東奥日報 8月25日版掲載原稿 「あおもり経済未知しるべ」

●8月は県内各地でお祭りがありお盆もあるので、多くの人や懐かしい顔が行き交ううちに、いつも慌ただしく日々が過ぎ去ってしまいます。今年はオリンピックが加わり、一層駆け足感の強い夏だったように感じます。オリンピックを見ていると、世界の舞台に出て行ける人は『何のために』戦うのかが明確だなぁといつも思います。
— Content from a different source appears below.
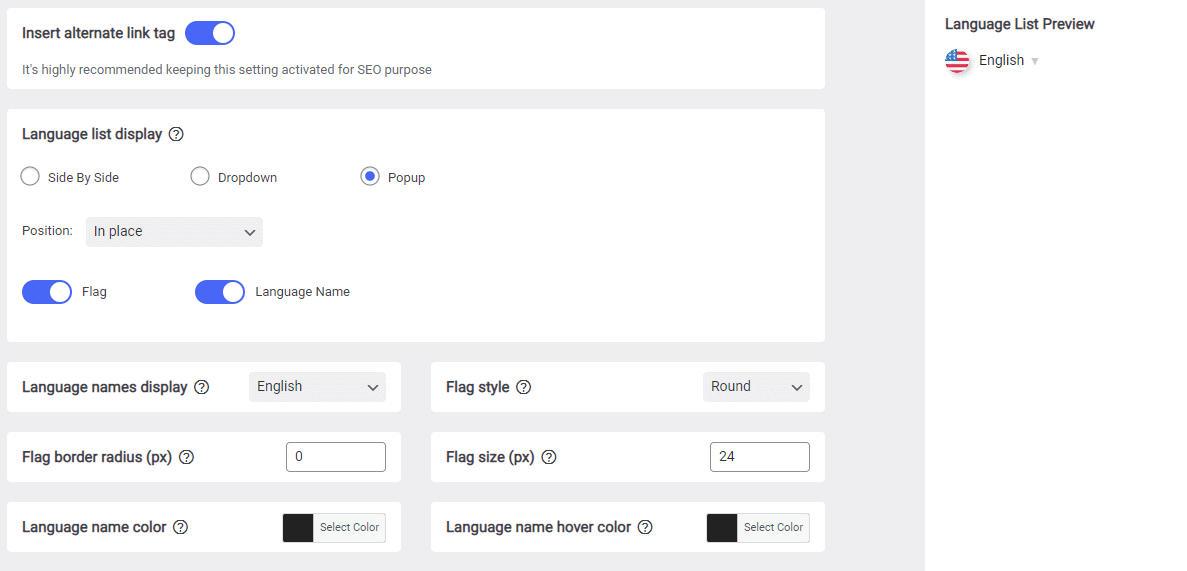Click help icon for Language name hover color

[645, 527]
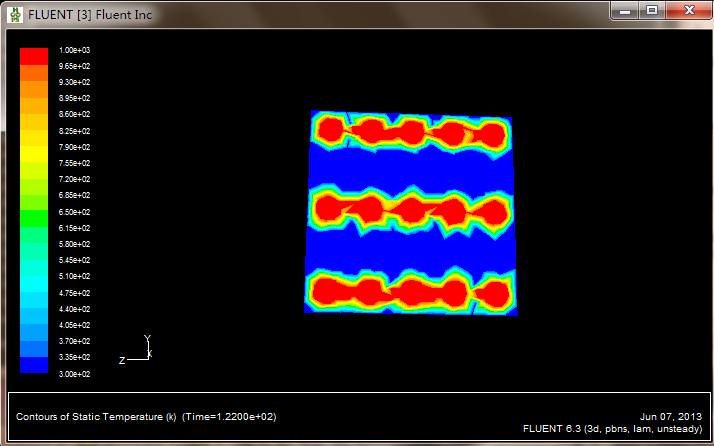The height and width of the screenshot is (446, 714).
Task: Click the Y axis label on triad
Action: point(147,339)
●さて、経営者も『何のために』事業をするのか明確であることが必要です。現実の経営は子供の成長と同じで、いつも計画通りいくわけではありません。確実だと思っている計画がとん挫したり、アテにしていた融資が受けられなかったり、スタッフの能力が想定外だったり、逆に思わぬところがトントン拍子にうまくいったり。ただでさえ、今の日本は少子超高齢化社会が急速に到来し、大きな変化の真っただ中にいます。前例のない時代なので、経営者も読み間違うのは当たり前、決断に迷いも出るものです。でもだからこそ、『何のために』が大きな拠り所になると思います。『何のために』が明確であれば、「いつかそのうち」「今は時期でない」なんて言っていないで行動に移しやすいし、行動して間違えたらやり直すことも、結果を検証して再挑戦することもやりやすくなります。

●8月は原爆の日や終戦の日もあり、現在の日本人が先達から受け継いだスタート地点のようなものについて考えさせられる季節でもあります。「日本の中の青森県の2012年」という私たちに与えられた条件は、私たちが『何のために』を考えるベースになります。ところで、本来であれば企業の経営者にとって『何のために』は、創業起業時に経営理念やビジネスプランにまとめられることになります。でも、きちんとビジネスプランを作ってから事業に乗り出す人はまだ少数派だと思いますから、事業を見直しながらビジネスプランを作り直しても、決して遅くありません。書き慣れないとなかなかうまく書けないものですが、これからの秋の夜長のような比較的ゆっくり時間が流れるときに、改めて取り組んでみるのもいいのではないでしょうか。